Chemainus is a community founded as a logging town in 1858 on the western shore of Stuart Channel located on the east coast of southern Vancouver Island, about 36 miles (58 km) southwest of Vancouver and 24 miles (39 km) northwest of Sidney, British Columbia. The town is situated on the traditional territory of the Chemainus people, now known as the Stz’uminus First Nation, and named after the shaman and prophet Stz’uminus which translates to ‘broken chest’. The shaman reputedly survived a massive wound to his chest from an arrow in battle and became a powerful chief. Stuart Channel is named after Captain Charles E. Stuart who was in charge of the Hudson’s Bay Company post and served as magistrate at Nanaimo.

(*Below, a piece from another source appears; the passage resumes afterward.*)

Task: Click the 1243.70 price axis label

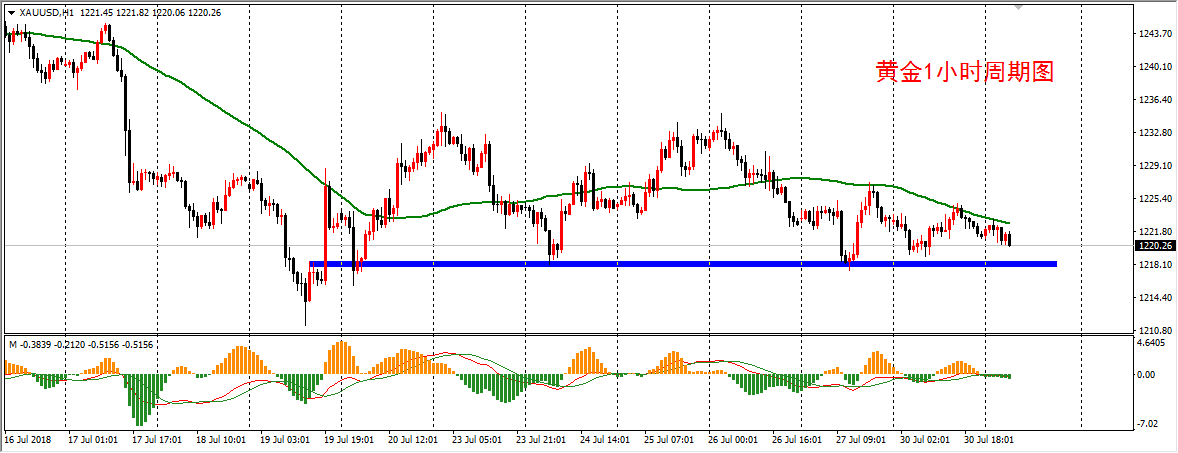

In the 1850s, the burgeoning logging industry on Vancouver Island was beginning to demand more extraction and processing ability than was available on the largely unsettled central island. The town of Chemainus was established as a center of support for the area logging industry. In 1862, a sawmill was built and Chemainus quickly became the hub of log processing on the east coast of Vancouver Island with the ability to strip, cut, stack, and ship the lumber out of one port. The Chemainus mill operated at capacity for much of the late 19th and early 20th centuries. By the time World War II was over, the mill was nearly 80 years old, and was showing its age. More efficient mills had been built in the area, and production in Chemainus was declining.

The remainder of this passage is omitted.